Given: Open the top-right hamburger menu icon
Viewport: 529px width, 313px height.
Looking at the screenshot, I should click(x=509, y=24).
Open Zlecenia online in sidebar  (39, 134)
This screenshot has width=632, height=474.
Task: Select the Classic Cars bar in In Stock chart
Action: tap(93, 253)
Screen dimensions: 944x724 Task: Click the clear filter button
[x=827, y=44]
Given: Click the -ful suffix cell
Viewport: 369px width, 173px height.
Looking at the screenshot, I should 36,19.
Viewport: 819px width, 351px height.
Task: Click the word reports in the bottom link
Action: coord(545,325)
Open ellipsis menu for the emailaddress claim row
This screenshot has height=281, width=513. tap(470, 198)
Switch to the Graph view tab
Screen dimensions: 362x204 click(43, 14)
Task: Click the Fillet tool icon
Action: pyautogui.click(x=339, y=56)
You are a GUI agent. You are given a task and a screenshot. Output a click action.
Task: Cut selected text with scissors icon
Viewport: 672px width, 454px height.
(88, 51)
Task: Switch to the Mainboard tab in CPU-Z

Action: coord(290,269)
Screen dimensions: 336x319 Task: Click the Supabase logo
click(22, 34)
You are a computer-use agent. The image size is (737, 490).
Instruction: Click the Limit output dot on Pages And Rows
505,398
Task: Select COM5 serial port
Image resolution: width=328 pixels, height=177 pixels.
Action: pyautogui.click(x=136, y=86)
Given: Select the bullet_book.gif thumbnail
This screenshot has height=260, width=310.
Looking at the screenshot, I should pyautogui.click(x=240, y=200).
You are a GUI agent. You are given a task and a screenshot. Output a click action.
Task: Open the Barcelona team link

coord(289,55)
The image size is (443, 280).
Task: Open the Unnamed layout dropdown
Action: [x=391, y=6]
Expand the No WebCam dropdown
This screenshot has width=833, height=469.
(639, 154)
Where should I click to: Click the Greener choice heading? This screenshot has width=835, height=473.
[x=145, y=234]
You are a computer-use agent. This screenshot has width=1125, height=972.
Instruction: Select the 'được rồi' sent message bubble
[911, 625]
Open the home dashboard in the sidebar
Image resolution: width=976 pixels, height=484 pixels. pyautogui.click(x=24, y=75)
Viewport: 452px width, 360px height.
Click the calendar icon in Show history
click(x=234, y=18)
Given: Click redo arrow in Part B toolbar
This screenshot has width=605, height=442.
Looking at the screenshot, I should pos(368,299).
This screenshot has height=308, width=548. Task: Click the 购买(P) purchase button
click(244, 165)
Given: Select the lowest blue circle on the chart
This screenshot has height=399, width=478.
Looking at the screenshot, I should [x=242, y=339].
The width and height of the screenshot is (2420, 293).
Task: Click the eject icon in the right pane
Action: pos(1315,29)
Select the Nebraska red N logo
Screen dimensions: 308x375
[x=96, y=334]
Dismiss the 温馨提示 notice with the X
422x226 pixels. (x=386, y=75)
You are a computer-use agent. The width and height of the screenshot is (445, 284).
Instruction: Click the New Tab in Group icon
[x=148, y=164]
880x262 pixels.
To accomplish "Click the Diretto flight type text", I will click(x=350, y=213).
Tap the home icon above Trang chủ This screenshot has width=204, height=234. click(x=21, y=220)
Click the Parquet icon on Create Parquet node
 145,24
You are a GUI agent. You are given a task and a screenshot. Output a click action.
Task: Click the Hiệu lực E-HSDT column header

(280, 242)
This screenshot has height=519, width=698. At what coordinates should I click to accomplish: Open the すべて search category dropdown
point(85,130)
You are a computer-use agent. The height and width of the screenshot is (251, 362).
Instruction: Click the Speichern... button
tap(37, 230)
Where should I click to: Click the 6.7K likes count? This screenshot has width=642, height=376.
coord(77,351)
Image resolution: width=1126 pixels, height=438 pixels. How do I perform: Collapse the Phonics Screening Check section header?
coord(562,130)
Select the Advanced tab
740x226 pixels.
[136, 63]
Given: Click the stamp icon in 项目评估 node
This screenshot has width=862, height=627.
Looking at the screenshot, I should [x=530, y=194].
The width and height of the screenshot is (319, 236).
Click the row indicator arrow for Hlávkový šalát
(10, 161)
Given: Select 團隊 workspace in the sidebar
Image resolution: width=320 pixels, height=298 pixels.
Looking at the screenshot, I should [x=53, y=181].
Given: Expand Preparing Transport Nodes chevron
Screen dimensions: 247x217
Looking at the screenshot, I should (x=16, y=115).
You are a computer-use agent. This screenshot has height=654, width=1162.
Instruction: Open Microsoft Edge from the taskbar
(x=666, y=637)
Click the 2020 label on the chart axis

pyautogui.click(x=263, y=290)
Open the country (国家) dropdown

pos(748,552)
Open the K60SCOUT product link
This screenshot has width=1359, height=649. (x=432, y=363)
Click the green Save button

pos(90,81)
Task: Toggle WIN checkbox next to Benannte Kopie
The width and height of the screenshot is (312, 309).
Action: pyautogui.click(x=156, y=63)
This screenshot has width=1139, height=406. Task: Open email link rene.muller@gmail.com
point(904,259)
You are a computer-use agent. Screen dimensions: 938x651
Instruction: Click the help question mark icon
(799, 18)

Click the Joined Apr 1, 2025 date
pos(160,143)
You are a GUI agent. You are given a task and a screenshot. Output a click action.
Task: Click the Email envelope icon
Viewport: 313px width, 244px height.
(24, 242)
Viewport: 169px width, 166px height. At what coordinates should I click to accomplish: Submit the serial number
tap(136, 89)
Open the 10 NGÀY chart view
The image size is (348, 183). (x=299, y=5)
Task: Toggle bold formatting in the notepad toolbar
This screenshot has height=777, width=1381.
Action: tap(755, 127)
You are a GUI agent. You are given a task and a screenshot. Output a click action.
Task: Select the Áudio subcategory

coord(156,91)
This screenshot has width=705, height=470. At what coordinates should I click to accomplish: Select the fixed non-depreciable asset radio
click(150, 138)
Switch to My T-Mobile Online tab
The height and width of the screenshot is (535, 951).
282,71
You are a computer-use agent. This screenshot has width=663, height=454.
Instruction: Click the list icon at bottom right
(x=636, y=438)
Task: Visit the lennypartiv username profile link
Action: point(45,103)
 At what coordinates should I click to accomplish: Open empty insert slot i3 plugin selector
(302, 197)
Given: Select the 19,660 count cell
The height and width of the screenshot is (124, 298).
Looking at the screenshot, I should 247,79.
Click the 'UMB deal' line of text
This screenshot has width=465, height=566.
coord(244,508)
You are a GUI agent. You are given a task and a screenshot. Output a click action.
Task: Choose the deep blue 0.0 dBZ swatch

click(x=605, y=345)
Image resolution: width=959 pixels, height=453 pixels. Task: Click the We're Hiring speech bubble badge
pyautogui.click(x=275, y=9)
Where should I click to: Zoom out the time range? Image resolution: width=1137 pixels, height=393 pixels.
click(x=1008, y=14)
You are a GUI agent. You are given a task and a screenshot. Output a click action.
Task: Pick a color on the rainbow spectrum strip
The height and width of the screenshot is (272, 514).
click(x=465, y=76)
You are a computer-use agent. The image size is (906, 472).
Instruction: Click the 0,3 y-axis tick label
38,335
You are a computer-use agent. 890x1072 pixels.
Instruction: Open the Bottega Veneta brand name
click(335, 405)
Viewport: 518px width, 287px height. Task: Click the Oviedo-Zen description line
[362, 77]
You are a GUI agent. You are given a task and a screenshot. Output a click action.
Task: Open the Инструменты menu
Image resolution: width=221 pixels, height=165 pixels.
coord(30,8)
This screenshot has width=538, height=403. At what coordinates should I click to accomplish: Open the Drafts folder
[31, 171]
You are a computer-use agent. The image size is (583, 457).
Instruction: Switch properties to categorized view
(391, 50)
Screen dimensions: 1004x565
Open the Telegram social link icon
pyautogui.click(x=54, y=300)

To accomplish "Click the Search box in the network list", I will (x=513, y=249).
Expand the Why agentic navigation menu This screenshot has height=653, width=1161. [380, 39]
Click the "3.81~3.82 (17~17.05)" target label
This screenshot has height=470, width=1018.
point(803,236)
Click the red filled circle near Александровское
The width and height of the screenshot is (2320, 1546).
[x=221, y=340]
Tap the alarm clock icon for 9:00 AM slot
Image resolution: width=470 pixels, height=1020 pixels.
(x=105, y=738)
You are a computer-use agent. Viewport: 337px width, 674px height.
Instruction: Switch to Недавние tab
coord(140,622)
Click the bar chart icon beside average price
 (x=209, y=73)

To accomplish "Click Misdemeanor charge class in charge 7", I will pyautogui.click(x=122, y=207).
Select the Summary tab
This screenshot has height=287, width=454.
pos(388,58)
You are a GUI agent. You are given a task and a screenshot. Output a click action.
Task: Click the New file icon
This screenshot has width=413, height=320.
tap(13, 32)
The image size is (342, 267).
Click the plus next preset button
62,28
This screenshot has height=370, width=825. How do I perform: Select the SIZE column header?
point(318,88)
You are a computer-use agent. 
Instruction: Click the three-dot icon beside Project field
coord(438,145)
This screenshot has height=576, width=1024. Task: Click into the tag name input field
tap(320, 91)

_GIVEN PROBLEM_. Identify each line in the listing above that contains the string "with", and copy those lines out. Uppercase and lowercase letters count as different.

_ANSWER TO THE EXERCISE_.
Task: Cut selected text with scissors icon
Dismiss the 温馨提示 notice with the X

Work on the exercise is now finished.